**FRAGMENT**
··········
Siema, mam problem z dlugami, z tym, ze w druga strone niz wiekszosc ludzi - to ja nie moge wyegzekwowac pieniedzy, ktore pozyczylem komus.
Przy udzielaniu pozyczki popelnilem sporo bledow - tytul przelewu nie wskazywal na pozyczke (co mogloby pojsc nie tak?) ani ofc nie spisalismy umowy, w koncu typa znalem dosc dlugo (choc wczesniej zalozylem, ze bede pisal juz zawsze, no ale to byla taka pozyczka w celu poprawienia stosunkow, bo ten czlowiek mial mi byc pozniej do czegos potrzebny). Mam tylko rozmowy z fb i przelew z glupkowatym tytulem, bo zawsze musialem byc kurwa smieszkiem w tej kwestii. Posiadam tez jego imie, nazwisko i adres - nie posiadam nru PESEL.
··········
**Zebrane dane**

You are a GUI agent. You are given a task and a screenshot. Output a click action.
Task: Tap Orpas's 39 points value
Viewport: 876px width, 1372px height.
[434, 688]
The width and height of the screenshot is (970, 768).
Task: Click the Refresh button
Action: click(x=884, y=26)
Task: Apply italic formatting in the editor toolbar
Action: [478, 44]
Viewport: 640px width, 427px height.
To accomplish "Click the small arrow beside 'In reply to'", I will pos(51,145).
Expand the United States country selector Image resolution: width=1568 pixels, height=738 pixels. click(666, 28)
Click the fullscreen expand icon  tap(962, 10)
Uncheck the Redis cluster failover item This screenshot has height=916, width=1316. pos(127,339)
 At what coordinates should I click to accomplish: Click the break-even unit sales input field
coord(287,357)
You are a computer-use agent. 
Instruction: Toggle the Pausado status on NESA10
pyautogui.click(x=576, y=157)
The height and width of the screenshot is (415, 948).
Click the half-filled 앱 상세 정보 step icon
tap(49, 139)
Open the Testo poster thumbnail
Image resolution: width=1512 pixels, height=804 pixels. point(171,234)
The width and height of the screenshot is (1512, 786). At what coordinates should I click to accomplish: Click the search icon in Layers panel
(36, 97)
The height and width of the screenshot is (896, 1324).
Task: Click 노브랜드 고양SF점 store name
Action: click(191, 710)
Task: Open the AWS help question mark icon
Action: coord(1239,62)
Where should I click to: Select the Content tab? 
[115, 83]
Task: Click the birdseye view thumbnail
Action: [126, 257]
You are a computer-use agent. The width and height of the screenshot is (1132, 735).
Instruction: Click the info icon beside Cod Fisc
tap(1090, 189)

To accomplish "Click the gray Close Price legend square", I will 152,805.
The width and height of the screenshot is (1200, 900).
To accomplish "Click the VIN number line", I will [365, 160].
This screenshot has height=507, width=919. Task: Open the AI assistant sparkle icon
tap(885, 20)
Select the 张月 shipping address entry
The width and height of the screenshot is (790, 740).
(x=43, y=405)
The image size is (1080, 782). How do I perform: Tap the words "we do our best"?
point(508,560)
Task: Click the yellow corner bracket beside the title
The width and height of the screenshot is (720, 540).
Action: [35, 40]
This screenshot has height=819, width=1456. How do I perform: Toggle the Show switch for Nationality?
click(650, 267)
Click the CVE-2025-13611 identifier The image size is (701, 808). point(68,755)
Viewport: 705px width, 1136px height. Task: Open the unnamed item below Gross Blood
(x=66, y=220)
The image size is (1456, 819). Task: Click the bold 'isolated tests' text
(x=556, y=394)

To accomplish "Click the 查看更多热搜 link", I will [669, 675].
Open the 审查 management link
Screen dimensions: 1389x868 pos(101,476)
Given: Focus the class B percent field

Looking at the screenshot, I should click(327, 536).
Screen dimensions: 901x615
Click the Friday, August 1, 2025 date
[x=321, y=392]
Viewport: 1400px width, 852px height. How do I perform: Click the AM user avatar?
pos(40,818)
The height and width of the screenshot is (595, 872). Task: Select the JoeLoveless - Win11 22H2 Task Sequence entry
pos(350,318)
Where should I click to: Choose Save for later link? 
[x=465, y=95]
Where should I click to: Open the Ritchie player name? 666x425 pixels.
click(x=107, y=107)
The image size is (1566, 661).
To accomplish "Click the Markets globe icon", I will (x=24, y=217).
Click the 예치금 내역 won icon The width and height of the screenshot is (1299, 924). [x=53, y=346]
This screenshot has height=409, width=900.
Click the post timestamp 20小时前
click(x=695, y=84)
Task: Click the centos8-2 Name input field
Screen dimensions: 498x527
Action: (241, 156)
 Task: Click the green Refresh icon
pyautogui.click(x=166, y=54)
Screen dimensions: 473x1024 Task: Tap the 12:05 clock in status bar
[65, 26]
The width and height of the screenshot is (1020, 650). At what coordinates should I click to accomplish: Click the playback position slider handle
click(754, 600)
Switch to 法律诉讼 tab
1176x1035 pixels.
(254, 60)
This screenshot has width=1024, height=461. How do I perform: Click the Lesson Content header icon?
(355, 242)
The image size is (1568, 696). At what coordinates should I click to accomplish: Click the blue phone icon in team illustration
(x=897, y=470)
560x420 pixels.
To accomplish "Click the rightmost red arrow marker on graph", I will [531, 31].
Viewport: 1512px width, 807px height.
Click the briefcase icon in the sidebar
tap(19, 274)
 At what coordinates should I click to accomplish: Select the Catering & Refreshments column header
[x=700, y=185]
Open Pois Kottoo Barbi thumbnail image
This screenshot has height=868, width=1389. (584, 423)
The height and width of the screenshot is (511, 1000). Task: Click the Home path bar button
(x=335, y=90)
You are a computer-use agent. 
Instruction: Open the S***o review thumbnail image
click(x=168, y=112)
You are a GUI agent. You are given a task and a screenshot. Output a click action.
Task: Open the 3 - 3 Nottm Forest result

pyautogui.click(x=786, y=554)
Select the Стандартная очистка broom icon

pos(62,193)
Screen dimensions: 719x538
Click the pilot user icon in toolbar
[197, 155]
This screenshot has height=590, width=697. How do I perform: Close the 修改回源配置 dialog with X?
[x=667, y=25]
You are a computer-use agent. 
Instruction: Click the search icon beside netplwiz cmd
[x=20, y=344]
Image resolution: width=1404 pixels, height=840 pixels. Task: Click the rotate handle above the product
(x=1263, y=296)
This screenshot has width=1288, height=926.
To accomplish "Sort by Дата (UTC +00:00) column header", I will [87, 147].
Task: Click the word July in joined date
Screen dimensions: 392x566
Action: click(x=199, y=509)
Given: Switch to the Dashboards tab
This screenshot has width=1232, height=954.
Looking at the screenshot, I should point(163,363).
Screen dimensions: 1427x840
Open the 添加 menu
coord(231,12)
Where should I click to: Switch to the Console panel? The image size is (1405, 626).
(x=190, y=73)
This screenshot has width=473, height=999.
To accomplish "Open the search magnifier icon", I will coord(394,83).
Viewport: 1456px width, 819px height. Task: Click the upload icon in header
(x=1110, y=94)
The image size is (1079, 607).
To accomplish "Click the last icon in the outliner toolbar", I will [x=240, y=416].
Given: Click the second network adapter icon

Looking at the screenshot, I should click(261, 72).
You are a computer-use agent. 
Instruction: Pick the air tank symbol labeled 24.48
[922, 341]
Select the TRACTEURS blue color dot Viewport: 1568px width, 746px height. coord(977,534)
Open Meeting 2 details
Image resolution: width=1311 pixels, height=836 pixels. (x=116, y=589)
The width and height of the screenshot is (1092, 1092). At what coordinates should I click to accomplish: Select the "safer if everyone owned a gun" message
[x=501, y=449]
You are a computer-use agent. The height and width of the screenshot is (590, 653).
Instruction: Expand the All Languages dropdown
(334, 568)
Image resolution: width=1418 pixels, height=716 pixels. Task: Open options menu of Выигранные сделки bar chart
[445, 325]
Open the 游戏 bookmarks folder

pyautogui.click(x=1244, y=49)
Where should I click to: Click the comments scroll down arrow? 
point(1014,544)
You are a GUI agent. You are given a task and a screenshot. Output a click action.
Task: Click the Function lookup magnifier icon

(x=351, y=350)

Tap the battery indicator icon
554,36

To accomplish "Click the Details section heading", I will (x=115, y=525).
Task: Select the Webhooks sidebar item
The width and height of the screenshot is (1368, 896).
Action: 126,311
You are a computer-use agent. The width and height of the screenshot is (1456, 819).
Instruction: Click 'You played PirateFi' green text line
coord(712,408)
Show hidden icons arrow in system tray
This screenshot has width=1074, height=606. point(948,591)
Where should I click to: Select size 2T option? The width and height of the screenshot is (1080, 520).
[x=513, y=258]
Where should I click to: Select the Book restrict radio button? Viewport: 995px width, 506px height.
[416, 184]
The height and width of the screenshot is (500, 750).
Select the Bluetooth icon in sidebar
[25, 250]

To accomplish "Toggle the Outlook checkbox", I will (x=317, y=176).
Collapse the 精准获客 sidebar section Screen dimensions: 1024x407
··········
**ZADANIE**
Odpowiedz krótko na poniższe pytania na podstawie fragmentu o niespłaconej pożyczce.
(a) Na co nie wskazywał tytuł przelewu?
(b) W jakim celu udzielono pożyczki?
(c) Jakiego numeru dłużnika brakuje wśród posiadanych danych?
Wiersze nie mają żadnego związku z fragmentem.

**ODPOWIEDŹ**
(a) Na pożyczkę.
(b) W celu poprawienia stosunków.
(c) Numeru PESEL.